I'm sure once they figure out how to make it bleed or weep they'll start charging "the faithful" to see it.... 
Jim


----------



## Philip A (Dec 19, 2006)

MrMerlin777 said:


> Maybe you hafta' wind it up or somthin'



It only works when elevated. Dr. Clark, you should know that


----------



## sastark (Dec 19, 2006)

Maybe their god is meditating, or he is busy, or he is on a journey, or perhaps he is sleeping and must be awakened...


----------



## MrMerlin777 (Dec 19, 2006)

sastark said:


> Maybe their god is meditating, or he is busy, or he is on a journey, or perhaps he is sleeping and must be awakened...




Good Call!


----------



## turmeric (Dec 19, 2006)

Virtual Eucharist?!? Oh, _man_, and they say *we're* heretics!!

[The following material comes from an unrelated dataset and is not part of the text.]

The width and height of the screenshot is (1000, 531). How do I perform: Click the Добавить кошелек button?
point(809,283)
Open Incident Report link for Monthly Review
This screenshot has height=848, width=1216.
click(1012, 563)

Please do not lick the screen!


----------



## MrMerlin777 (Dec 19, 2006)

turmeric said:


> Virtual Eucharist?!? Oh, _man_, and they say *we're* heretics!!
> 
> Please do not lick the screen!




 


Awww.... But it tastes so goood.


----------



## pilgrim3970 (Jan 13, 2007)

It is this sort of thing that really demonstrates the Pandora's box that is transubstantiation.


----------



## Theoretical (Jan 13, 2007)

pilgrim3970 said:


> It is this sort of thing that really demonstrates the Pandora's box that is transubstantiation.


Very true!


----------



## Blueridge Believer (Jan 14, 2007)

Pray to this image. It is an aid to worship they say.....

http://www.savior.org/devotions.htm


----------